[WHAT IS REQUIRED]
Every line of the data that contains the string "Given" must be copied.

[LISTED RECORDS]

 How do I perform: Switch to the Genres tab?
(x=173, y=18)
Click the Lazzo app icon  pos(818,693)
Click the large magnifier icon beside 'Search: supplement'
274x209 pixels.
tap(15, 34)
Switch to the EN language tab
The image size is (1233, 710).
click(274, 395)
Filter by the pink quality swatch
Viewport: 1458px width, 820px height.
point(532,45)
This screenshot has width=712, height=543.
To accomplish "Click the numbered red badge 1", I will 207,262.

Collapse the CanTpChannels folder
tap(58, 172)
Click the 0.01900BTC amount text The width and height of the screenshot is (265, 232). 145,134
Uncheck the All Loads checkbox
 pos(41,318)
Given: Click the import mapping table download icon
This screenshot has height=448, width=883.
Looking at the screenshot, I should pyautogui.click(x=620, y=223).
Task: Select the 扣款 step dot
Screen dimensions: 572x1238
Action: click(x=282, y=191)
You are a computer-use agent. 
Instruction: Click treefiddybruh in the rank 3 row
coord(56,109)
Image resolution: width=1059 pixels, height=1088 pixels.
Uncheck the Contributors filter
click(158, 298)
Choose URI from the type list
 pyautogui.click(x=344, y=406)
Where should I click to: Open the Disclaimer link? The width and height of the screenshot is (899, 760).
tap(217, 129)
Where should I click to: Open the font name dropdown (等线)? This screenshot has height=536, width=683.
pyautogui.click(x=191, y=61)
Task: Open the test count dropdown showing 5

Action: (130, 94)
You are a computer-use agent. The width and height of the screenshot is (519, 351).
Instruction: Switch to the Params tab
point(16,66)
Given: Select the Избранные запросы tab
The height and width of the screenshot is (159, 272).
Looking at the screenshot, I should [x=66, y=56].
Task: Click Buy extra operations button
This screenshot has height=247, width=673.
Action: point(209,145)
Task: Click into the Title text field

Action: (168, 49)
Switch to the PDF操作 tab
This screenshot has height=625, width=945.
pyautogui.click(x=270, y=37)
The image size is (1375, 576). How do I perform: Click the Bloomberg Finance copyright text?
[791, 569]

[RESPONSE AREA]
Given: Click the import mapping table download icon
Given: Select the Избранные запросы tab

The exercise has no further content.